Sabe-se que um dos mais valiosos e relevantes legados que um grupo social ou um povo tem a sua disposição é a memória histórica. Através dessa memória recorremos ao passado para nos dar conta de quem fomos como povo ou sociedade, dos nossos acertos e dos nossos equívocos. Essa memória reverbera em nosso presente modelando nossa identidade nacional e social.

Preservar a memória histórica seja nos fatos históricos propriamente ditos, seja nas tradições culturais, seja nas construções arquitetônicas, é responsabilidade daqueles de fato comprometidos com o progresso sustentável, ou seja, com o desenvolvimento econômico e social pautado na ética do cuidado. Depositamos nossas esperanças no poder público para resguardar o nosso patrimônio memorial e identitário que os antigos construíram e deixaram para nós como legado.

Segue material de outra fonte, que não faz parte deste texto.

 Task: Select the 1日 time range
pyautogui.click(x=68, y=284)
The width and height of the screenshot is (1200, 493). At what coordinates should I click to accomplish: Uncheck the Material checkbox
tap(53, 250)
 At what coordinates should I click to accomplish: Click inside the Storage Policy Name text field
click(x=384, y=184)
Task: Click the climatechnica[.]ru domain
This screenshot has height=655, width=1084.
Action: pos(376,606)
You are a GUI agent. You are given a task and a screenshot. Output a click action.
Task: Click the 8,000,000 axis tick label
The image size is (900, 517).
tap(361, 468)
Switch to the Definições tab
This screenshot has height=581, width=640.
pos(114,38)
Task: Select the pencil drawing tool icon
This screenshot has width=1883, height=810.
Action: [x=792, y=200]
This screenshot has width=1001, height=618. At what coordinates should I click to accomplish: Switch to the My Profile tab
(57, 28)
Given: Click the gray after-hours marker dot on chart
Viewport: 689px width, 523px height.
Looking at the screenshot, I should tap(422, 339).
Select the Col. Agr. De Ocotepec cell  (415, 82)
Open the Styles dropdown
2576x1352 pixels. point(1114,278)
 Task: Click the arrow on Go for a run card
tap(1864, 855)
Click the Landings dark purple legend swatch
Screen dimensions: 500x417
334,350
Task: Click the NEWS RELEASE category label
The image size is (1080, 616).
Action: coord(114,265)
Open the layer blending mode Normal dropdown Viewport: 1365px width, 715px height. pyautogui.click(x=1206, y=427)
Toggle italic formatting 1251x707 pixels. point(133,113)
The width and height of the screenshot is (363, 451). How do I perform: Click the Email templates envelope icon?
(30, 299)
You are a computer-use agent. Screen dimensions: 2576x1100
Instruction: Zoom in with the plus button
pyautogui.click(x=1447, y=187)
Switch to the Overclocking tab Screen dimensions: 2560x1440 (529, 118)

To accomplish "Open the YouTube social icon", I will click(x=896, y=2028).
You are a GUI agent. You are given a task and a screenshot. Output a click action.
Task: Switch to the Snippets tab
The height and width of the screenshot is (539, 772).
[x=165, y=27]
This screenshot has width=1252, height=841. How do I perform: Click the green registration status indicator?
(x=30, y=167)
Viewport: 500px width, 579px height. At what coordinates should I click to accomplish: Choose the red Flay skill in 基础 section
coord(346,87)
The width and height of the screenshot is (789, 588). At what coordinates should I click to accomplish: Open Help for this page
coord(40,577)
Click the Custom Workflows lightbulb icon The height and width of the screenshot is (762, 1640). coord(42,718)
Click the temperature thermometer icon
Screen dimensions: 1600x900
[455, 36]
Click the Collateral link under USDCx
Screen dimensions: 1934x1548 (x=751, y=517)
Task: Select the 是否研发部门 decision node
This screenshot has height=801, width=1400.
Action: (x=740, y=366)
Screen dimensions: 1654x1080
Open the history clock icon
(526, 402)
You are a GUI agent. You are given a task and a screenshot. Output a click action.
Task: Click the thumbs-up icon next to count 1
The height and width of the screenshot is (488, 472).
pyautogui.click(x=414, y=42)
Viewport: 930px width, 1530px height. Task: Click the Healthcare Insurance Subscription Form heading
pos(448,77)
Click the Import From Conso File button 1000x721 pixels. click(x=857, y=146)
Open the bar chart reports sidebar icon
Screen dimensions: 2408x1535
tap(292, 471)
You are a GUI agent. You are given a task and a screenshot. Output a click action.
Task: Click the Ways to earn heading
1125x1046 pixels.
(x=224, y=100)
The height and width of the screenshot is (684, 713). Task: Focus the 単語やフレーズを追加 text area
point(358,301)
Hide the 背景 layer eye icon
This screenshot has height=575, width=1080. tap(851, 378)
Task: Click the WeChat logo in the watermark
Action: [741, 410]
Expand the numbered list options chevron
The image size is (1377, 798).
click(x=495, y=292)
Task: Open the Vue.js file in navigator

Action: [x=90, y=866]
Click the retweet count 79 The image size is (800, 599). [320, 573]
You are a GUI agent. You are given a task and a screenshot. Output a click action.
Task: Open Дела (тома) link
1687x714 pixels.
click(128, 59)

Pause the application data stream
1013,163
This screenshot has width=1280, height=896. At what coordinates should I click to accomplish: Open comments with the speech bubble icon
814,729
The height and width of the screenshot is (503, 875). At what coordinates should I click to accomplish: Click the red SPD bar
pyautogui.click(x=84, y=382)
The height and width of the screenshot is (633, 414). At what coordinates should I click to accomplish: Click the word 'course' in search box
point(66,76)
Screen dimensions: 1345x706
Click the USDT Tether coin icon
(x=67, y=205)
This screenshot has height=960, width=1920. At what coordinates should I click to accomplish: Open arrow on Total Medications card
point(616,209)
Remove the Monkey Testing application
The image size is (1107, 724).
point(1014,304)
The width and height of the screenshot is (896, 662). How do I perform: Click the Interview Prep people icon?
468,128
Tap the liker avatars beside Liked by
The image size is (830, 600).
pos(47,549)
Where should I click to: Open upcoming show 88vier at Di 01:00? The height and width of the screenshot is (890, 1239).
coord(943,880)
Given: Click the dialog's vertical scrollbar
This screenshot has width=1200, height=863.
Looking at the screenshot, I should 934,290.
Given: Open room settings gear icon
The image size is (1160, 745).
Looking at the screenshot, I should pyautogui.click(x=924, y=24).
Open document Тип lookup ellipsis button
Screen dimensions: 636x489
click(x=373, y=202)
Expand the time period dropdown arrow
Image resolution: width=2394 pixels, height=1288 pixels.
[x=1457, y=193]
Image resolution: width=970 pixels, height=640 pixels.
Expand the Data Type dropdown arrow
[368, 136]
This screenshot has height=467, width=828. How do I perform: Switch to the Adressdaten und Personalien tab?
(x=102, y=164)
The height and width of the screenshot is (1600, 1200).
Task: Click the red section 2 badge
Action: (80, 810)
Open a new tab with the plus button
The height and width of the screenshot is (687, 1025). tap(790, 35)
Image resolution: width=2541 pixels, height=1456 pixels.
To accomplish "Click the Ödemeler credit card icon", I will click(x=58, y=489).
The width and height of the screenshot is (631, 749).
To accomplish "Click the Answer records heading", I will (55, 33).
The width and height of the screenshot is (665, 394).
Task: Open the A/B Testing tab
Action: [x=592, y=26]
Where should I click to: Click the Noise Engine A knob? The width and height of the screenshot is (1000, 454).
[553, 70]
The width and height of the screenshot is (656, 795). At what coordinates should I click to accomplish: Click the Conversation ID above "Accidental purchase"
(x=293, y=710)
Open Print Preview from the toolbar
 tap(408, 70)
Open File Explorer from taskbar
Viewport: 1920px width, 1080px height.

No entanto, descansando de meu almoço, tive uma visão aterrorizadora – só posso classificá-la assim. No jornal RJTV 1ª edição da rede globo de televisão uma notícia me chocou. Ela versava sobre a oferta da Petrobras S/A em adquirir por R$ 336.000.000,00 (isso mesmo, trezentos e trintas e seis milhões de reais) o Quartel General da Polícia Militar do Estado do Rio de Janeiro situado à Rua Evaristo da Veiga, 78 no Centro da cidade do Rio de Janeiro. Segundo a empresa o Quartel – de 200 anos – será derrubado para o aproveitamento do espaço para outras atividades ligadas as atividades da instituição.  

Não nego o fato de nos últimos anos a Petrobras S/A ter investido milhões na promoção da cultura, em projetos sociais, em pesquisas científicas e na construção e manutenção de laboratórios em algumas universidades brasileiras, por exemplo. O que de certa forma vem me incomodado é a amplitude que a instituição vem tomando em assuntos que diria respeito exclusivamente ao estado, ao poder público. A Petrobras S/A esta se tornando um poder paralelo ao estado na medida em que assume para si funções que destoam de sua atividade fim que é a geração de energia.

Além do episódio do Quartel Geral da Polícia Militar, em São Gonçalo uma escola municipal da rede de ensino foi derrubada para abrigar uma unidade operacional da empresa. A nova escola foi construída em outro espaço com recursos próprios da Prefeitura daquela cidade. Cada vez mais A Poderosa Petrobrás S/A vem aumentando seu raio de ação no território nacional. Será que minha rua corre algum risco? Meu bairro? A prefeitura? O que mais falta?

O progresso é algum muito bem vindo às sociedades contemporâneas, na medida em que pode promover a elevação da qualidade de vida das pessoas. O progresso a qualquer custo é que me parece ser o grande problema. Valores, histórias, identidades etc. podem estar em risco já que a busca desmedida pelo progresso pode levar a extinção elementos que forjaram e ainda nos forjam. Resistir aos avanços desmedidos do progresso é zelar por nosso passado, presente e o futuro vindouro. Assim, vamos resistir?